What ***should*** be taught in history classes?

I’m never sure what to think about the 1619 project. I don’t doubt that the facts it gives are correct. But i always worry it is leaving things out.

To say that plantation owners did some things that are related to modern management is not the same as modern management having roots in slavery.

As an analogy, ancient rome had something like mutual life insurance through societies. But this is not the root of modern life insurance, which evidently actually started in the netherlands (as i recall) and spread to england. The same pattern of behavior was stumbled upon twice, once in antiquity and again in early modern times.

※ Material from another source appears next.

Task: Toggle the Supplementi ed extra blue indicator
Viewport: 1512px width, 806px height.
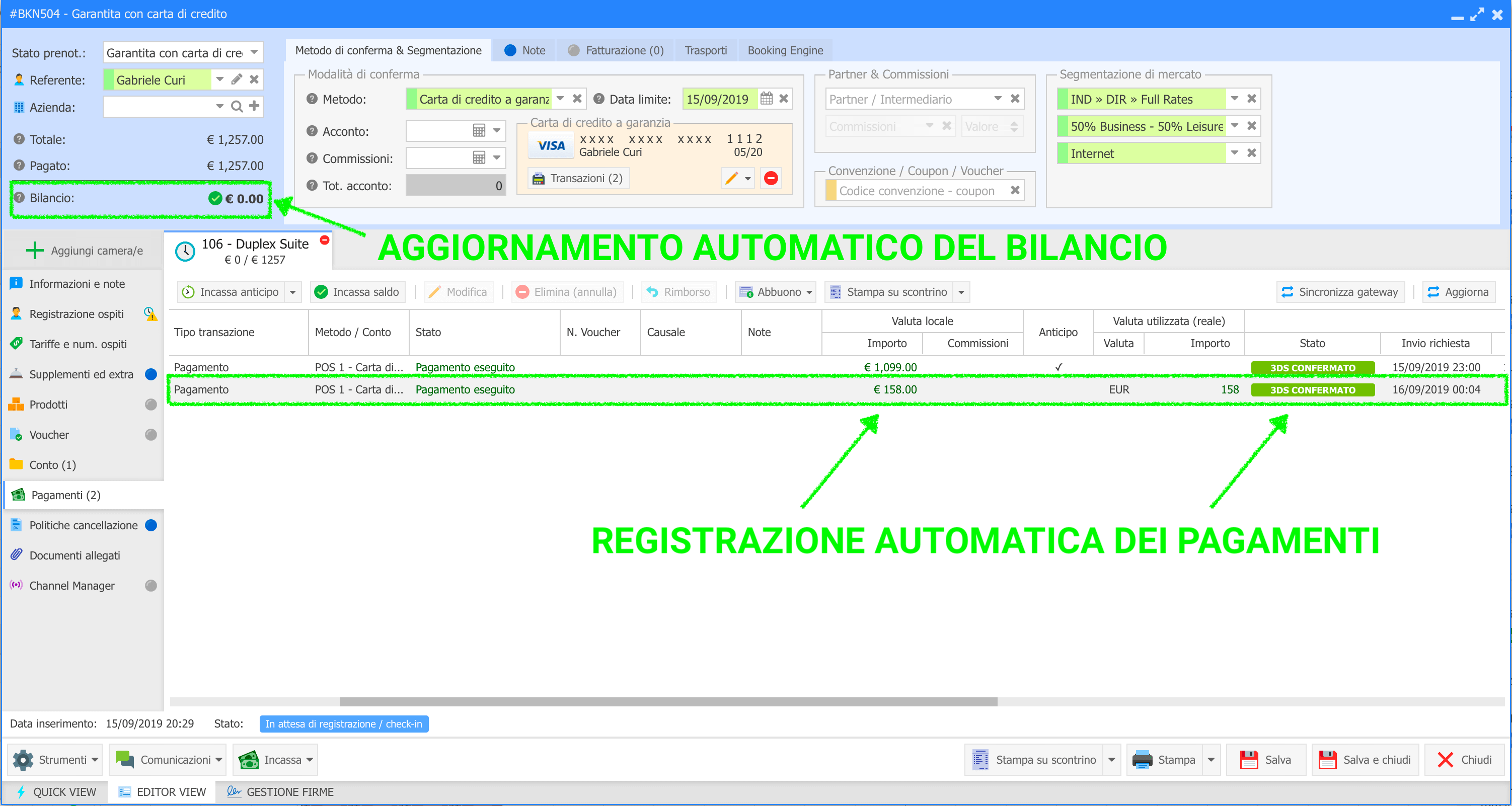Action: 151,374
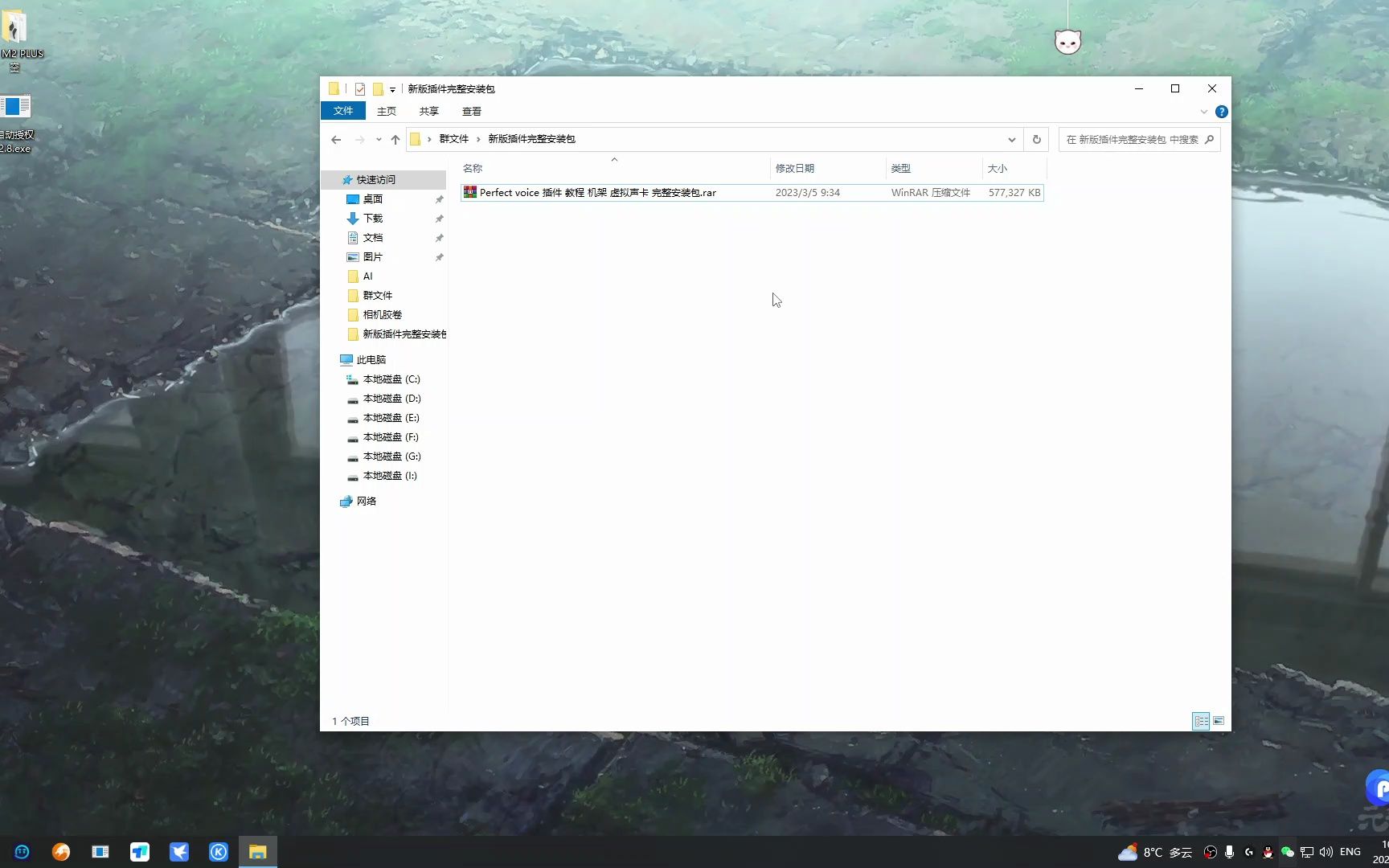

My understanding of scientific management is that it was started in the railroad industry, with the idea that it was supposed to enable workers to make a higher wage. There is almost a kind of naïveté to it, because it’s creator thought workers would welcome it as a way to increase productivity and wages. The unions didn’t see it that way.

To show it has roots in slave practices would require showing some kind of causation. It’s not enough to show they both involve control for more productivity. And it would also involve acknowledging the different moral intent of the two activities. This article does none of that.

I added the article on as an afterthought as I think the 1619 project is mentioned at many schools and can be a starting point for a debate? I think equally important is looking at where we are now and debating whether there are changes to the current capitalist system that would make life better for more folks than is currently the case.